Permanently consigned to the second tier of UK cities, Liverpool had somehow become pigeon‐holed as economically and maybe even culturally irrelevant. The bold promise of 2008 had been replaced by fatalistic resignation, punctuated by occasional blasts of delusional bombast and mawkish nostalgia. As a result, Liverpool ceased to be discussed when the adults were in the room.

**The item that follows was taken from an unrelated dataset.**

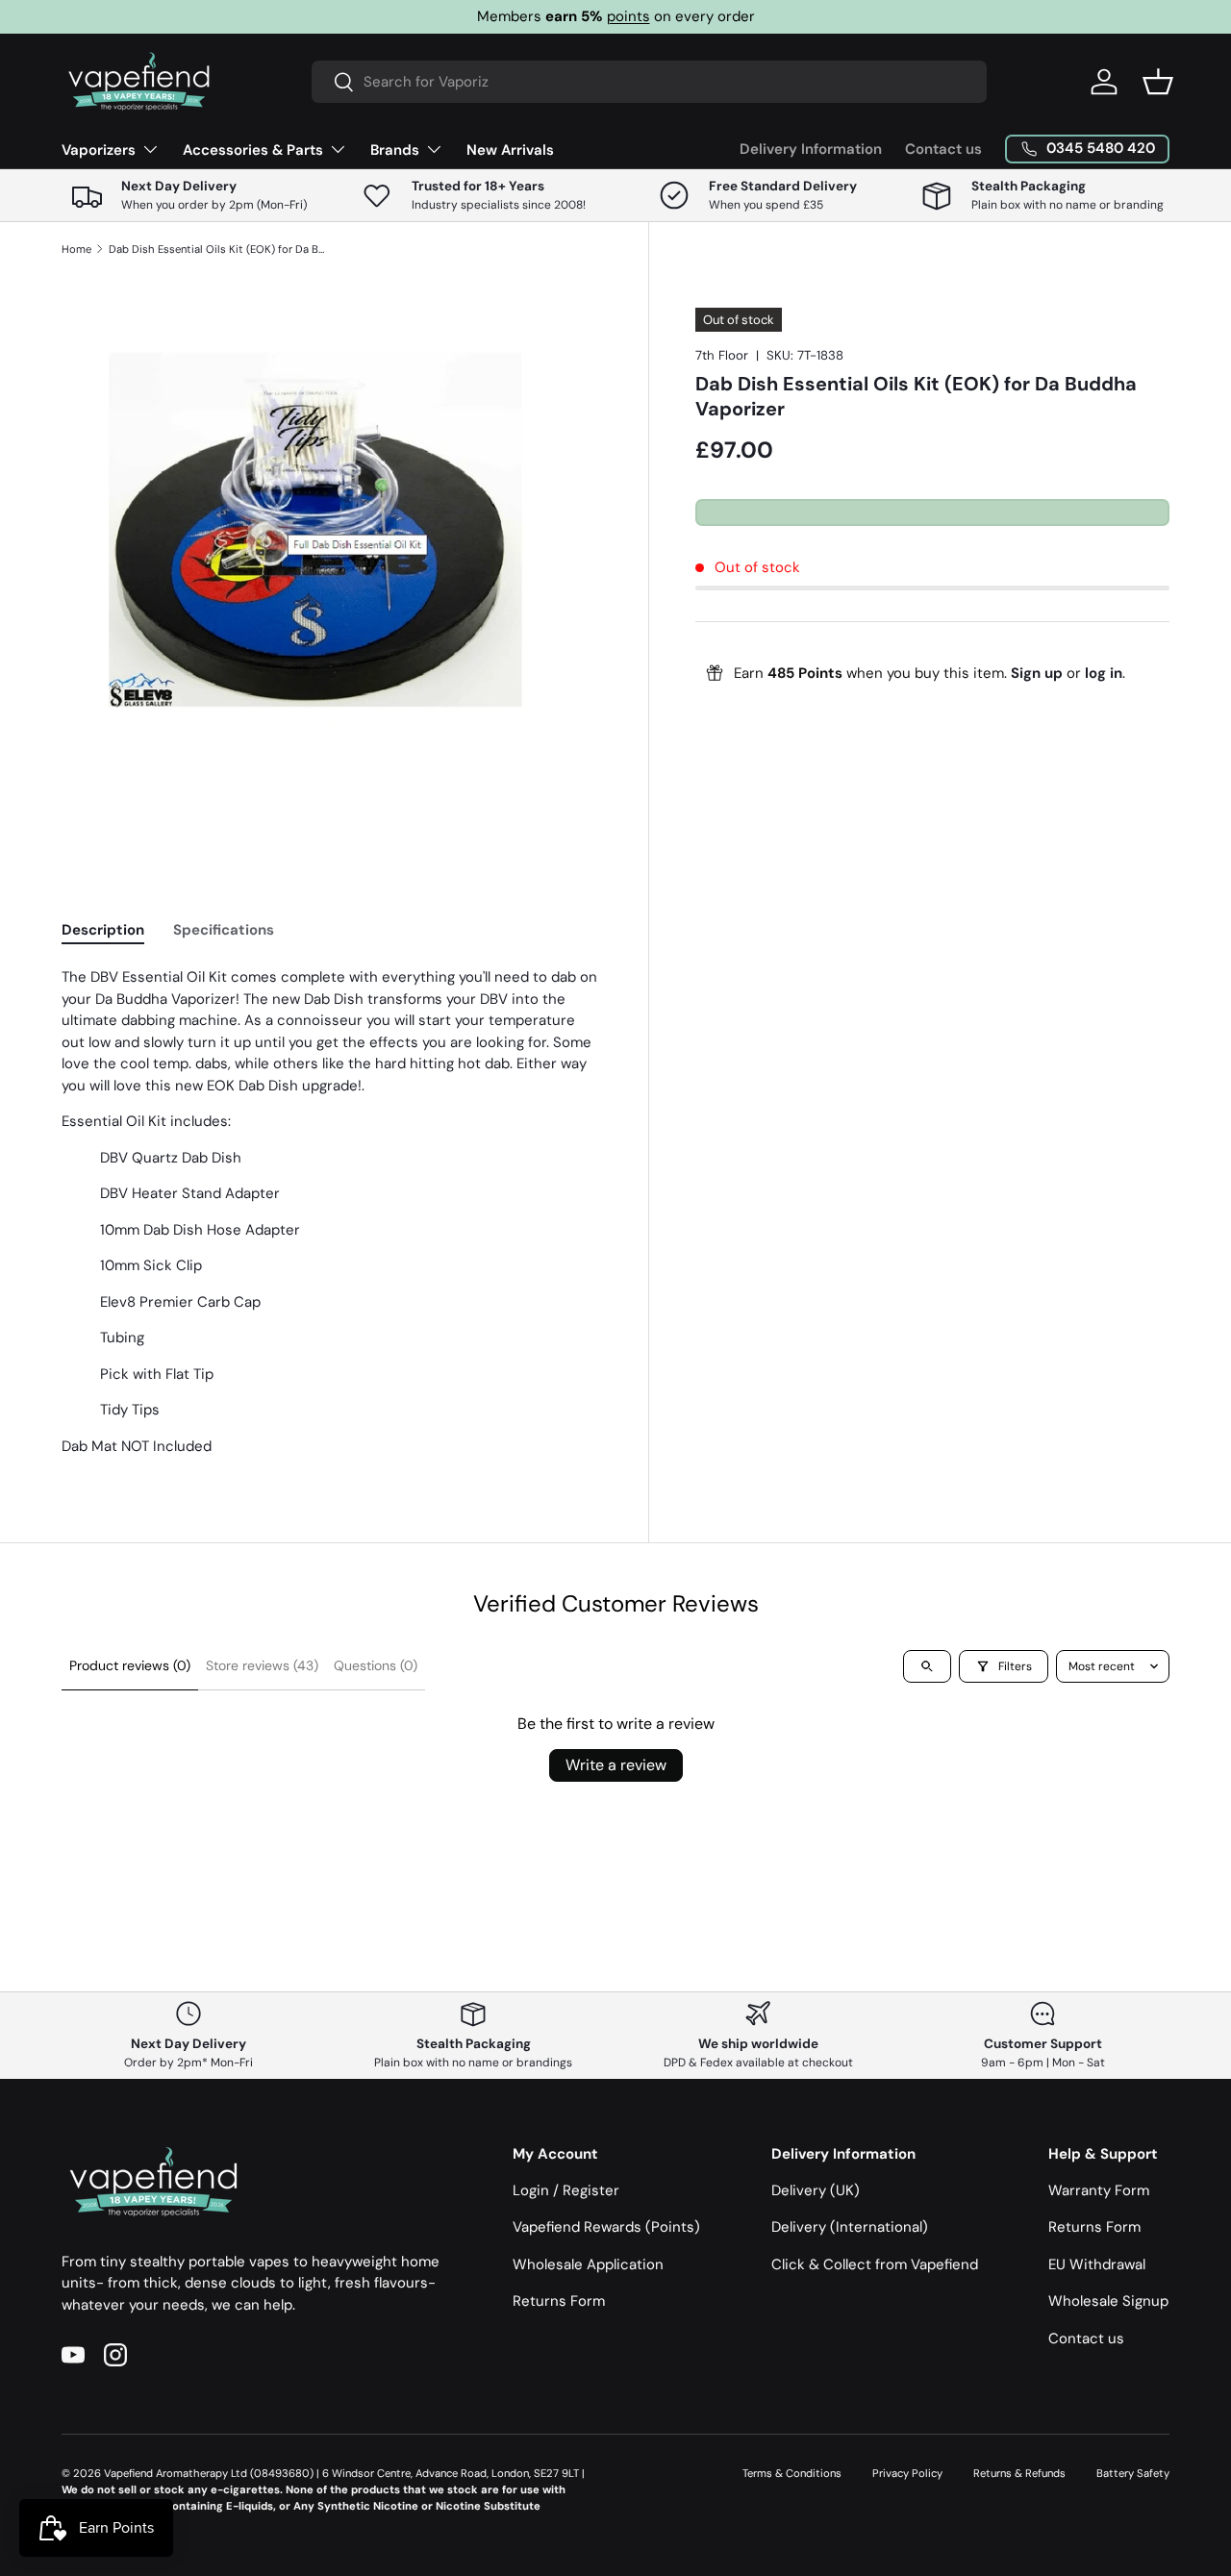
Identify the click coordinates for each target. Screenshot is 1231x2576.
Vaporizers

Winning the brief, with an ominous feeling of déjà vu and an almost Sisyphean sense of futility, we set out to equip the city once again with a future tense vocabulary and a story that would surprise and challenge the preconceptions of those we most needed to convince and convert. But like an aging soap star struggling with new scripts and plot lines, the city inevitably lapsed into its well‐worn phrases and crowd‐pleasing clichés. The It’s Liverpool campaign became less of a device to “package surprises” and orientate future ambition, but more an excuse to recycle familiar messages and tell the world what they already knew.

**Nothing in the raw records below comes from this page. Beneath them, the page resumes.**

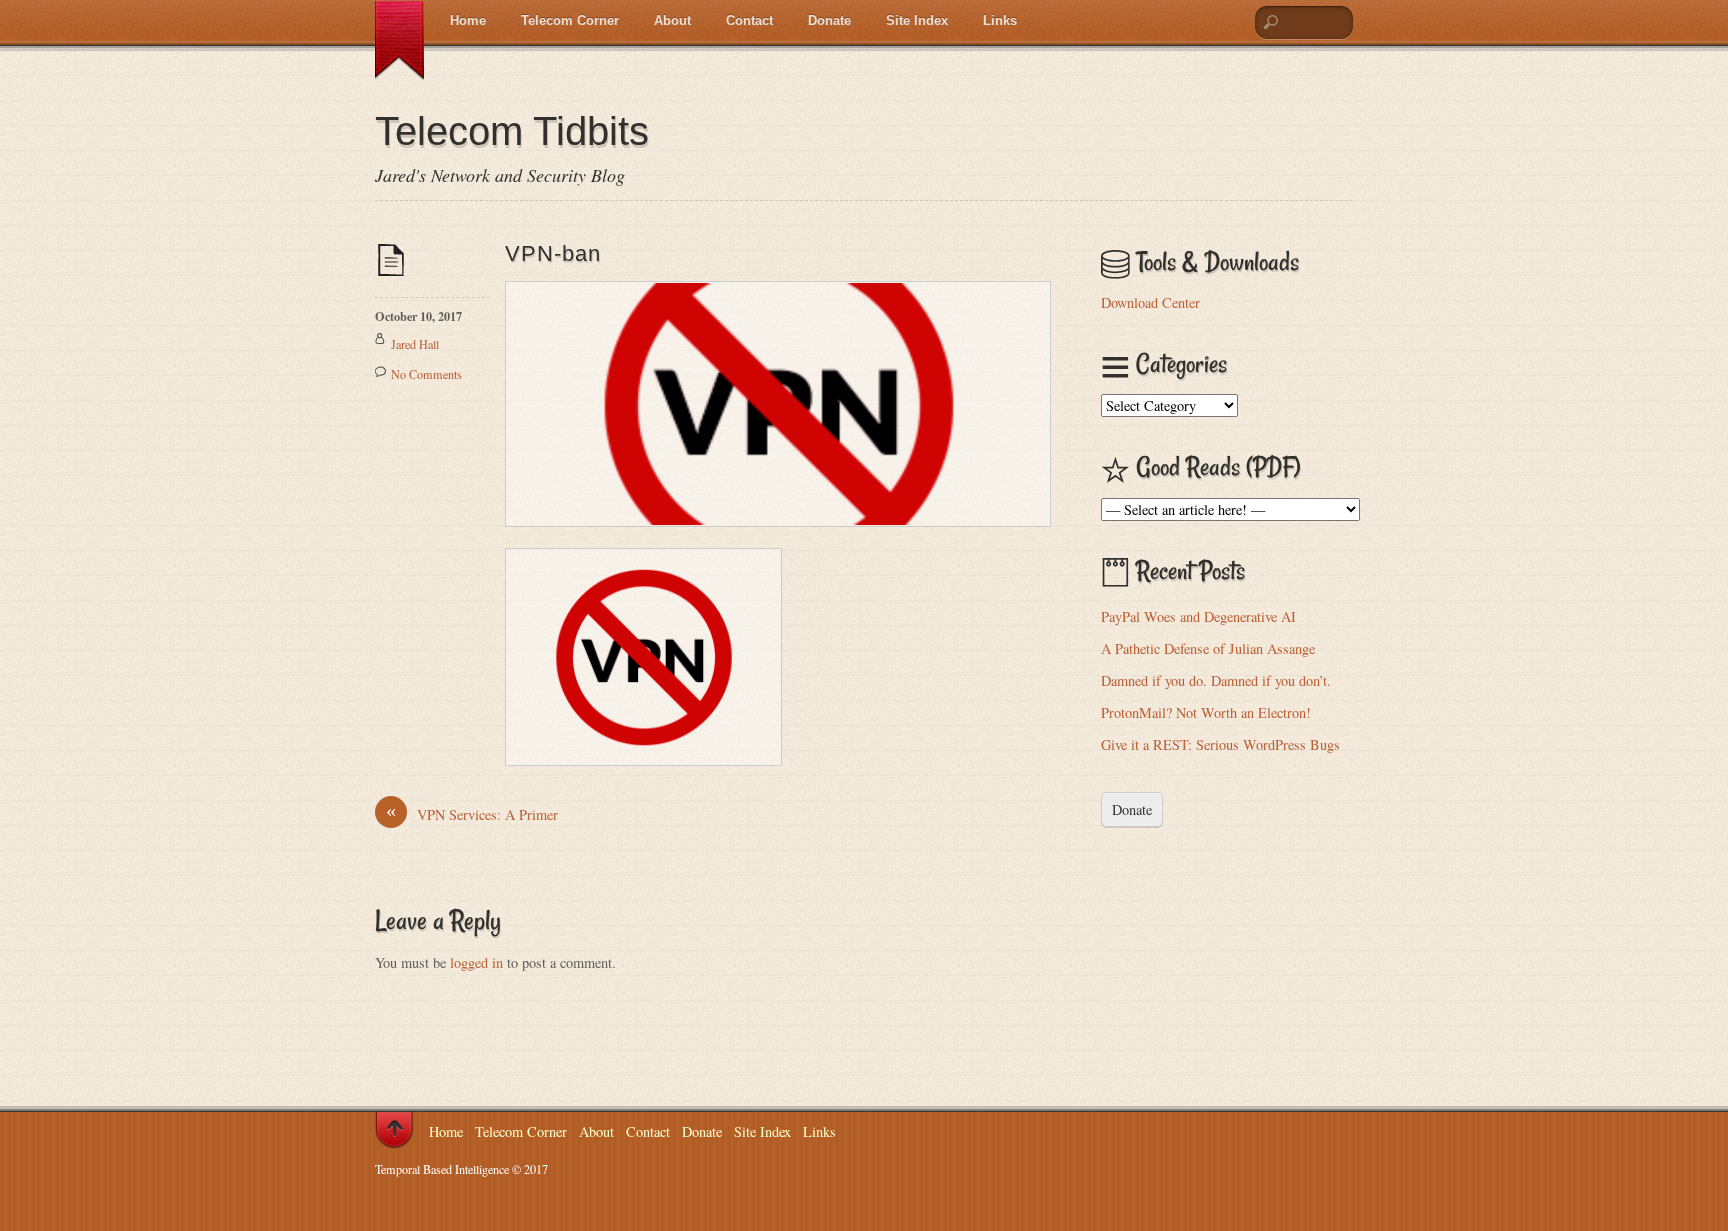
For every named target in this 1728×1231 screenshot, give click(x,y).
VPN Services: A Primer (472, 814)
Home (468, 20)
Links (1000, 20)
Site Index (917, 20)
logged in (476, 962)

Fast forward another seven years to 2017 and I am sitting in the campaign HQ of the man bidding to become the first Liverpool City Region Mayor, the Labour MP for Walton, Steve Rotheram. We are discussing how to frame a transformational narrative for his soon to be launched election campaign. I find myself agreeing with him that devolution is the last chance saloon for a city (or City Region) being left behind by its competitors and too often ignored by those whose judgments and decisions shape its future. I think we may even have used the phrase “putting Liverpool back on the map” as shorthand for a project to reassert the city’s status as a Premier League player (forgive the clumsy football cliché) ensuring it once again became an integral component in the national economic narrative. I was increasingly hopeful that Steve’s refreshingly insightful analysis of the city’s deficiencies could be the prequal to a visionary devolution project. Four years on, and the consensus is that our Metro Mayor has yet to reset Liverpool’s trajectory or restore our status as an important economic or creative asset for the UK. If devolution was the last chance saloon, then the barman, with one eye on the clock, appears to be reaching ominously for the towels.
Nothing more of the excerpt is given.